Barbic is aware of something of a rivalry between Nashville and Memphis and offered a warning for those in Nashville comparing their debate about public education to the discussion in Memphis.

“You know what, you may think right now that you guys are fine,” he said. “But this city is going to blow right past you guys in the next four or five years because you are focused on the wrong thing.”

The Memphis discussion is not without its potential detours and its issues.

“We’ve got to keep the focus on student achievement. That is probably one of the more difficult things,” Hopson said, recounting controversies at the opening of the first school year of the merger about guns in schools, payroll problems and bus routes that didn’t work – all happening as the opening of schools was under “intense scrutiny” because of the consolidation.

“Those things aren’t nearly as bad as reported,” he said. “We live in a culture that tends not to be patient.”

“You look at what’s going on (in Nashville).
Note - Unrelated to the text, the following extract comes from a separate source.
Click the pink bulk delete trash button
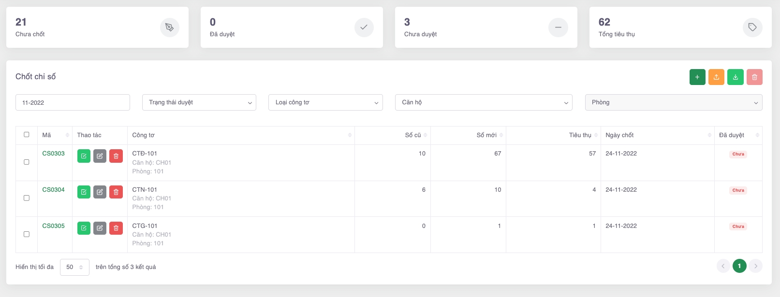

It’s a very different conversation.”

–Chris Barbic
Superintendent, Achievement School District

Memphis has more charter schools than any other city in the state, by far. And Hopson said he approves of that. But he also said the countywide school board, which gives the approval for the charters to operate under contract with the school system, should think more about the placement of the schools and the specific academic achievement challenges they can meet.

“Hopefully it will be done in a more strategic way,” he said.

Hopson and Barbic and their staffs collaborated as they selected their lists of which schools will be in the ASD and the Innovation Zone for the 2014-2015 school year.

The lists were announced this week.

“This is so much work to be done,” Hopson said of the proficiency gap among students in the schools. “And nobody has a monopoly.”

The Innovation Zone schools are the school system’s version of the Achievement School District aimed at the same group of 68 schools that make up the majority of the bottom 5 percent of schools in the state in terms of student achievement and proficiency.

And with the talk of cooperation, Barbic and Hopson also displayed some of the competition that is at play, which they say is healthy.

“At the end of the day, we want to win,” Barbic said of the competition between the state-run Achievement School District and Shelby County Schools to boost student growth in schools where children can be as much as four school years below grade level, particularly in reading and language arts proficiency.

Hopson touted double-digit percentage test gains by the school system’s Innovation Zone schools made in the latest test results released by the state.

“I’m confident our I-Zone schools will become a road map for every school district in the state and outperform the ASD schools,” he said.

Both praised the Shelby County Schools move away from seniority and advanced degrees as the sole factors in determining pay raises for teachers.

Hopson called the decision by the countywide school board “courageous.”

“If you were a bright ambitious person, you could go to a website for any district in the country and you could know what you’re going to make in 20 years whether you knock it out of the park or not,” Barbic said. “I can’t think of a more demotivating way to think about your profession.”

He also challenged higher education to turn out better teachers.

“Our kids are feeling the pressure of an accountability system,” he added. “Our principals and teachers are feeling the pressure of accountability. We’re feeling the pressure of accountability and higher education needs to share in feeling the pressure.”